Problem:
Reproduce the entries below, replacing every instance of "GUI agent" with "UI assistant" and leaving all other text unchanged.

--- Start Material provided ---

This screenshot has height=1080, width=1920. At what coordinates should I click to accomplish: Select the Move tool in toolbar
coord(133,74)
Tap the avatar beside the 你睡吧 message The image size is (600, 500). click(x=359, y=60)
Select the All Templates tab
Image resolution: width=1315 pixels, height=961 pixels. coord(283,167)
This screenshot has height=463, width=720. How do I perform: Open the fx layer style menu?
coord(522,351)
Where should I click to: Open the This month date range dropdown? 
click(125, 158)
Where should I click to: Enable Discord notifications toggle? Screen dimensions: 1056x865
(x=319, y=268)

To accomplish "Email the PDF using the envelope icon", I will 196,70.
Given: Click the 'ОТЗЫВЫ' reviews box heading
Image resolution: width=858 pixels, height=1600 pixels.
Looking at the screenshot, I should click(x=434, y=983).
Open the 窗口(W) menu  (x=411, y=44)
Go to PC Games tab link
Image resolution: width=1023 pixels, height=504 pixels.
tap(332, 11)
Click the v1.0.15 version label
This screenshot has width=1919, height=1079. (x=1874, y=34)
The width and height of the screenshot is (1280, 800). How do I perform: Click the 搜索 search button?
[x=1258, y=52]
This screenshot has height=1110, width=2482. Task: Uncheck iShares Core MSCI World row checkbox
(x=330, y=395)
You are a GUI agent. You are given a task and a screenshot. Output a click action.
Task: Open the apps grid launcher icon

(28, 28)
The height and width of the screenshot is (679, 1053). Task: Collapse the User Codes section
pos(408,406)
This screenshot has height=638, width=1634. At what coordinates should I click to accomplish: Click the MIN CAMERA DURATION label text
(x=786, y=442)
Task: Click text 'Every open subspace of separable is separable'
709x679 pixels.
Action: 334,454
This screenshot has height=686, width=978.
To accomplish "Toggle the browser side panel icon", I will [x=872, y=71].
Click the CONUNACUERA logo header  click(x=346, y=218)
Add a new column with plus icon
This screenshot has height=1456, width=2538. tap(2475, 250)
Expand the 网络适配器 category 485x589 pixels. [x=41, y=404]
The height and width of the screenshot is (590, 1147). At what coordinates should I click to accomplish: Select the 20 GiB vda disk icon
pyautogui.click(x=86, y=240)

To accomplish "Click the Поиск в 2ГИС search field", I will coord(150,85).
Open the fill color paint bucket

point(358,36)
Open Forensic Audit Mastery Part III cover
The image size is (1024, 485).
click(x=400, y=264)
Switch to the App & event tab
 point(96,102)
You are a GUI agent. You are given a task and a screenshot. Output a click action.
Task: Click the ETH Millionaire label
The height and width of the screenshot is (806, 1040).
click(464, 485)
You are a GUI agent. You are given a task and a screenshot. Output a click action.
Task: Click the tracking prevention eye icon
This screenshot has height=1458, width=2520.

--- End Material provided ---

Task result:
This screenshot has height=1080, width=1920. At what coordinates should I click to accomplish: Select the Move tool in toolbar
coord(133,74)
Tap the avatar beside the 你睡吧 message The image size is (600, 500). click(x=359, y=60)
Select the All Templates tab
Image resolution: width=1315 pixels, height=961 pixels. coord(283,167)
This screenshot has height=463, width=720. How do I perform: Open the fx layer style menu?
coord(522,351)
Where should I click to: Open the This month date range dropdown? 
click(125, 158)
Where should I click to: Enable Discord notifications toggle? Screen dimensions: 1056x865
(x=319, y=268)

To accomplish "Email the PDF using the envelope icon", I will 196,70.
Given: Click the 'ОТЗЫВЫ' reviews box heading
Image resolution: width=858 pixels, height=1600 pixels.
Looking at the screenshot, I should click(x=434, y=983).
Open the 窗口(W) menu  (x=411, y=44)
Go to PC Games tab link
Image resolution: width=1023 pixels, height=504 pixels.
tap(332, 11)
Click the v1.0.15 version label
This screenshot has width=1919, height=1079. (x=1874, y=34)
The width and height of the screenshot is (1280, 800). How do I perform: Click the 搜索 search button?
[x=1258, y=52]
This screenshot has height=1110, width=2482. Task: Uncheck iShares Core MSCI World row checkbox
(x=330, y=395)
You are a UI assistant. You are given a task and a screenshot. Output a click action.
Task: Open the apps grid launcher icon

(28, 28)
The height and width of the screenshot is (679, 1053). Task: Collapse the User Codes section
pos(408,406)
This screenshot has height=638, width=1634. At what coordinates should I click to accomplish: Click the MIN CAMERA DURATION label text
(x=786, y=442)
Task: Click text 'Every open subspace of separable is separable'
709x679 pixels.
Action: 334,454
This screenshot has height=686, width=978.
To accomplish "Toggle the browser side panel icon", I will [x=872, y=71].
Click the CONUNACUERA logo header  click(x=346, y=218)
Add a new column with plus icon
This screenshot has height=1456, width=2538. tap(2475, 250)
Expand the 网络适配器 category 485x589 pixels. [x=41, y=404]
The height and width of the screenshot is (590, 1147). At what coordinates should I click to accomplish: Select the 20 GiB vda disk icon
pyautogui.click(x=86, y=240)

To accomplish "Click the Поиск в 2ГИС search field", I will coord(150,85).
Open the fill color paint bucket

point(358,36)
Open Forensic Audit Mastery Part III cover
The image size is (1024, 485).
click(x=400, y=264)
Switch to the App & event tab
 point(96,102)
You are a UI assistant. You are given a task and a screenshot. Output a click action.
Task: Click the ETH Millionaire label
The height and width of the screenshot is (806, 1040).
click(464, 485)
You are a UI assistant. You are given a task and a screenshot. Output a click action.
Task: Click the tracking prevention eye icon
This screenshot has height=1458, width=2520.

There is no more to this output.